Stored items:
-=-=-
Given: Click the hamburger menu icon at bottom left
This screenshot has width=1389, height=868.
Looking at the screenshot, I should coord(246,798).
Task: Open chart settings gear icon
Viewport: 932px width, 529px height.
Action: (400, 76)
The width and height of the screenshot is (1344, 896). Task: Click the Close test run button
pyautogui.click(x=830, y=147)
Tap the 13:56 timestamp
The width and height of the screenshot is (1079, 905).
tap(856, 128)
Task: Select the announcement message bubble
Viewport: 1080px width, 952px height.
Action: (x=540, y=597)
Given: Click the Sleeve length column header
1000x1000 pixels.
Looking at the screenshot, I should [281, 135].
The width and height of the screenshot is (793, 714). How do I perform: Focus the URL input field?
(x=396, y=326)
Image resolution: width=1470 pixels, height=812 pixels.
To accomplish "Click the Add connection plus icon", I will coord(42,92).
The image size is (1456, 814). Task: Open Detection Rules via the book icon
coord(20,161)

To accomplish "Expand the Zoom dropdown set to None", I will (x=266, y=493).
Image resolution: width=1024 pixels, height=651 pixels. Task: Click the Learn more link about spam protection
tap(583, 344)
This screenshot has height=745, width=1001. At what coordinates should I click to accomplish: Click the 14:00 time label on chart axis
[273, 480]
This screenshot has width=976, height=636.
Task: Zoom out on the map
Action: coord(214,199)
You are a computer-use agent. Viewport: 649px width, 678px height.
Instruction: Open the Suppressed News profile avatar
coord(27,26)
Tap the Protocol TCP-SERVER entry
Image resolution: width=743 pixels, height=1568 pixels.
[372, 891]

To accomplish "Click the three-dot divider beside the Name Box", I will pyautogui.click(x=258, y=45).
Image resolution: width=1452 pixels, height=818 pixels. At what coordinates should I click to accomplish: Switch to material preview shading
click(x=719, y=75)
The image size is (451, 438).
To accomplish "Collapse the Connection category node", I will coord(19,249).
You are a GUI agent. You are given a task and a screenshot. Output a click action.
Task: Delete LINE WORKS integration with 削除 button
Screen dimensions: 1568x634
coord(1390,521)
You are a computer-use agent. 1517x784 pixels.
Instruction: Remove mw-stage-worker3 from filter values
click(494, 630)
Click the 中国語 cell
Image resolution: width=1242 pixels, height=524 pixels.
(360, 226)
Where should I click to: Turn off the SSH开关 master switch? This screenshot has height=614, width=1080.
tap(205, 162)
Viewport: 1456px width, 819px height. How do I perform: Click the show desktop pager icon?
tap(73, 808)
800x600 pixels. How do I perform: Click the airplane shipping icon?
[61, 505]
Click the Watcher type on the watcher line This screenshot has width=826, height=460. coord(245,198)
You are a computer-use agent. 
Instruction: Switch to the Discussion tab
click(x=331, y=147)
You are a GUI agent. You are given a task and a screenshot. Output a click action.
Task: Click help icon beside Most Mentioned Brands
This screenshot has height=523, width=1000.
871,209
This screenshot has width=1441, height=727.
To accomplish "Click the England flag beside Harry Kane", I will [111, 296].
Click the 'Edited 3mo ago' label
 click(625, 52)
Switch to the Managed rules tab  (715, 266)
-=-=-
§ Prompt
This exercise needs each record retyped exactly as shown.

§ Expected answer
Given: Click the hamburger menu icon at bottom left
This screenshot has width=1389, height=868.
Looking at the screenshot, I should coord(246,798).
Task: Open chart settings gear icon
Viewport: 932px width, 529px height.
Action: (400, 76)
The width and height of the screenshot is (1344, 896). Task: Click the Close test run button
pyautogui.click(x=830, y=147)
Tap the 13:56 timestamp
The width and height of the screenshot is (1079, 905).
tap(856, 128)
Task: Select the announcement message bubble
Viewport: 1080px width, 952px height.
Action: (x=540, y=597)
Given: Click the Sleeve length column header
1000x1000 pixels.
Looking at the screenshot, I should [281, 135].
The width and height of the screenshot is (793, 714). How do I perform: Focus the URL input field?
(x=396, y=326)
Image resolution: width=1470 pixels, height=812 pixels.
To accomplish "Click the Add connection plus icon", I will coord(42,92).
The image size is (1456, 814). Task: Open Detection Rules via the book icon
coord(20,161)

To accomplish "Expand the Zoom dropdown set to None", I will (x=266, y=493).
Image resolution: width=1024 pixels, height=651 pixels. Task: Click the Learn more link about spam protection
tap(583, 344)
This screenshot has height=745, width=1001. At what coordinates should I click to accomplish: Click the 14:00 time label on chart axis
[273, 480]
This screenshot has width=976, height=636.
Task: Zoom out on the map
Action: coord(214,199)
You are a computer-use agent. Viewport: 649px width, 678px height.
Instruction: Open the Suppressed News profile avatar
coord(27,26)
Tap the Protocol TCP-SERVER entry
Image resolution: width=743 pixels, height=1568 pixels.
[372, 891]

To accomplish "Click the three-dot divider beside the Name Box", I will pyautogui.click(x=258, y=45).
Image resolution: width=1452 pixels, height=818 pixels. At what coordinates should I click to accomplish: Switch to material preview shading
click(x=719, y=75)
The image size is (451, 438).
To accomplish "Collapse the Connection category node", I will coord(19,249).
You are a GUI agent. You are given a task and a screenshot. Output a click action.
Task: Delete LINE WORKS integration with 削除 button
Screen dimensions: 1568x634
coord(1390,521)
You are a computer-use agent. 1517x784 pixels.
Instruction: Remove mw-stage-worker3 from filter values
click(494, 630)
Click the 中国語 cell
Image resolution: width=1242 pixels, height=524 pixels.
(360, 226)
Where should I click to: Turn off the SSH开关 master switch? This screenshot has height=614, width=1080.
tap(205, 162)
Viewport: 1456px width, 819px height. How do I perform: Click the show desktop pager icon?
tap(73, 808)
800x600 pixels. How do I perform: Click the airplane shipping icon?
[61, 505]
Click the Watcher type on the watcher line This screenshot has width=826, height=460. coord(245,198)
You are a computer-use agent. 
Instruction: Switch to the Discussion tab
click(x=331, y=147)
You are a GUI agent. You are given a task and a screenshot. Output a click action.
Task: Click help icon beside Most Mentioned Brands
This screenshot has height=523, width=1000.
871,209
This screenshot has width=1441, height=727.
To accomplish "Click the England flag beside Harry Kane", I will [111, 296].
Click the 'Edited 3mo ago' label
 click(625, 52)
Switch to the Managed rules tab  (715, 266)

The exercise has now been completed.